## EXERCISE INSTRUCTIONS:
Range to output from the entries below: the line containing "Open the Render room film icon" through the line containing "Click the HeyGen". Set it down exactly, ends included, nothing else.

## RECORDS TO PROCESS:
_ _ _ _

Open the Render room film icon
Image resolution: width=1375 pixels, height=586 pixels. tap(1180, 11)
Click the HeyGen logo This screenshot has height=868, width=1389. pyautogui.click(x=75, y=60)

_ _ _ _

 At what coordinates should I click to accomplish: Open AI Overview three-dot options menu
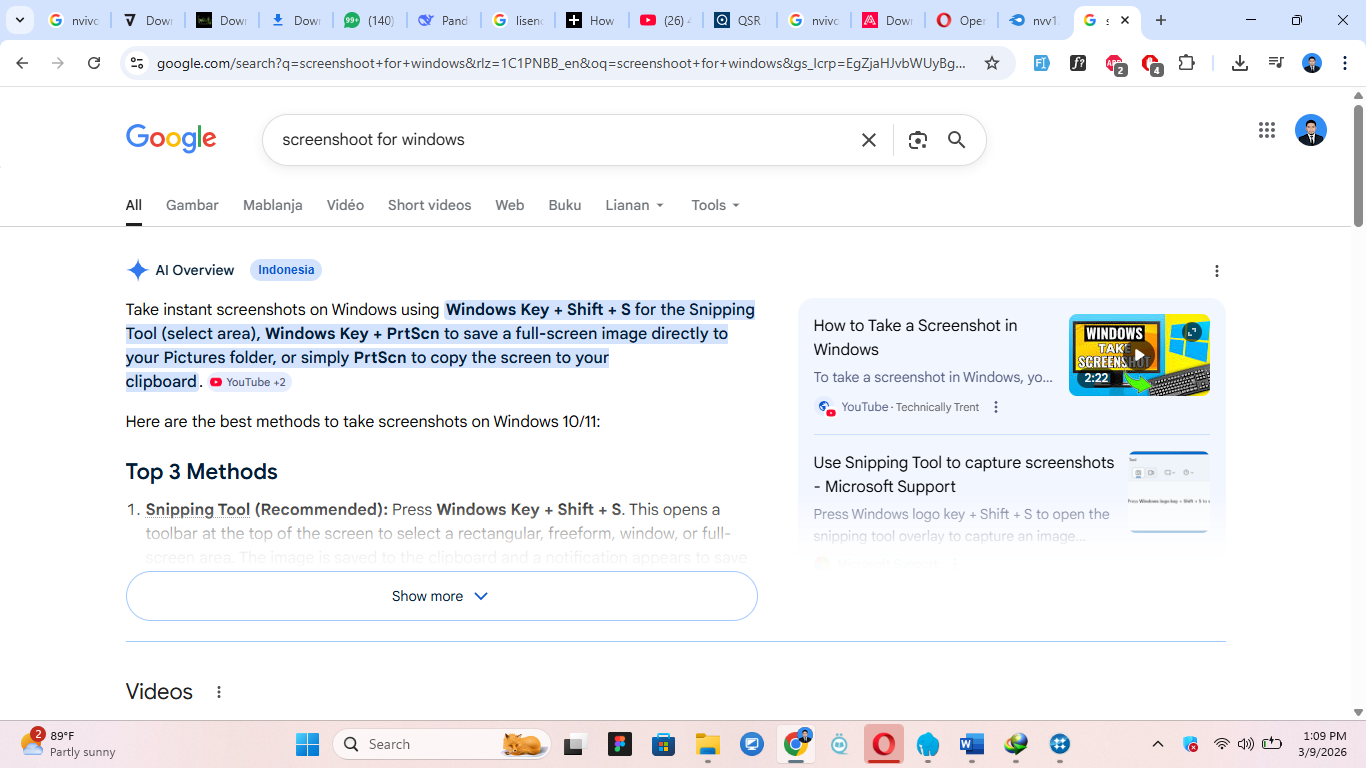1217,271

_ _ _ _

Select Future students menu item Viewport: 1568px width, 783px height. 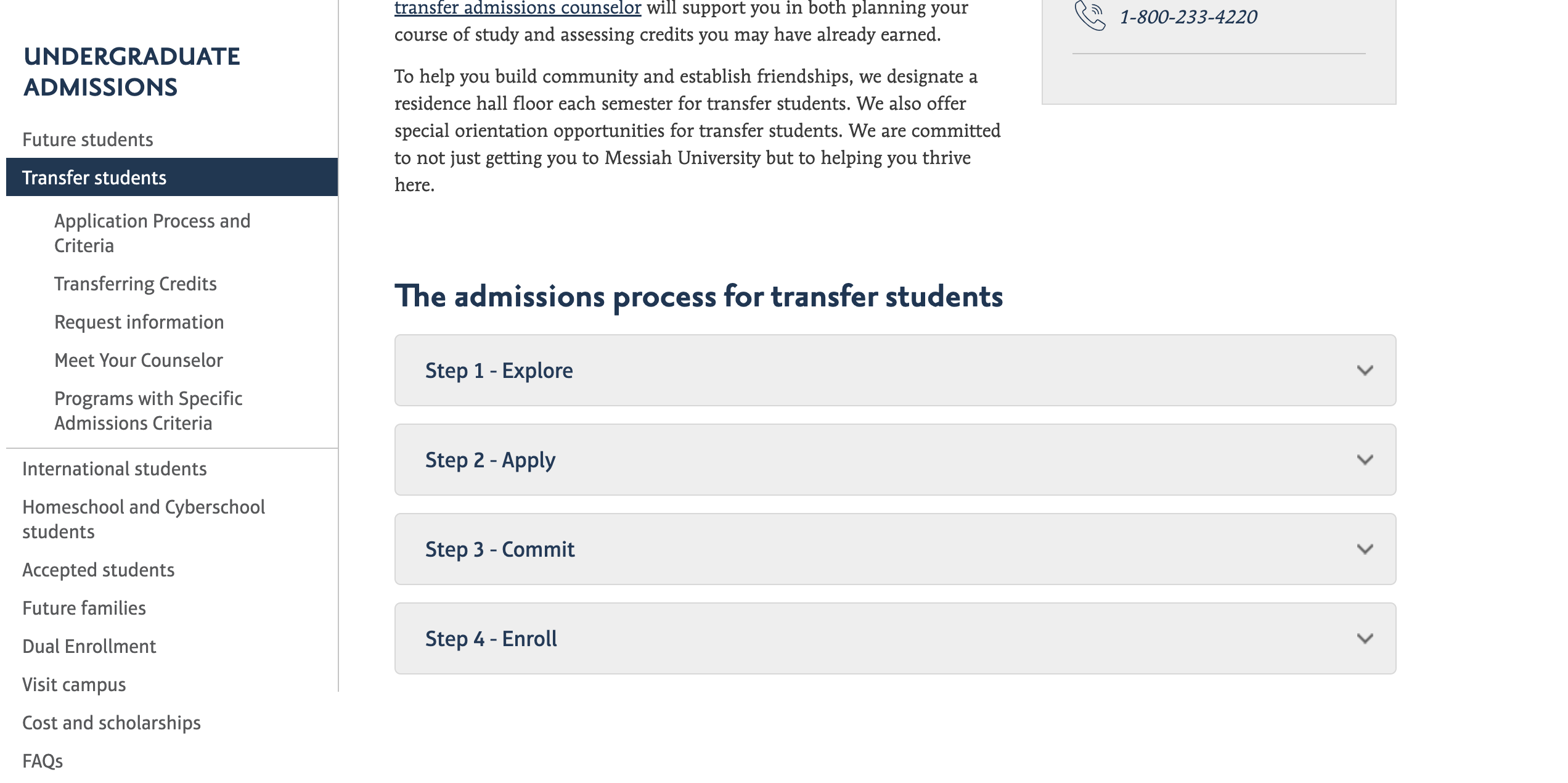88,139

_ _ _ _

## THE COMPLETED TASK:
Open the Render room film icon
Image resolution: width=1375 pixels, height=586 pixels. tap(1180, 11)
Click the HeyGen logo This screenshot has height=868, width=1389. pyautogui.click(x=75, y=60)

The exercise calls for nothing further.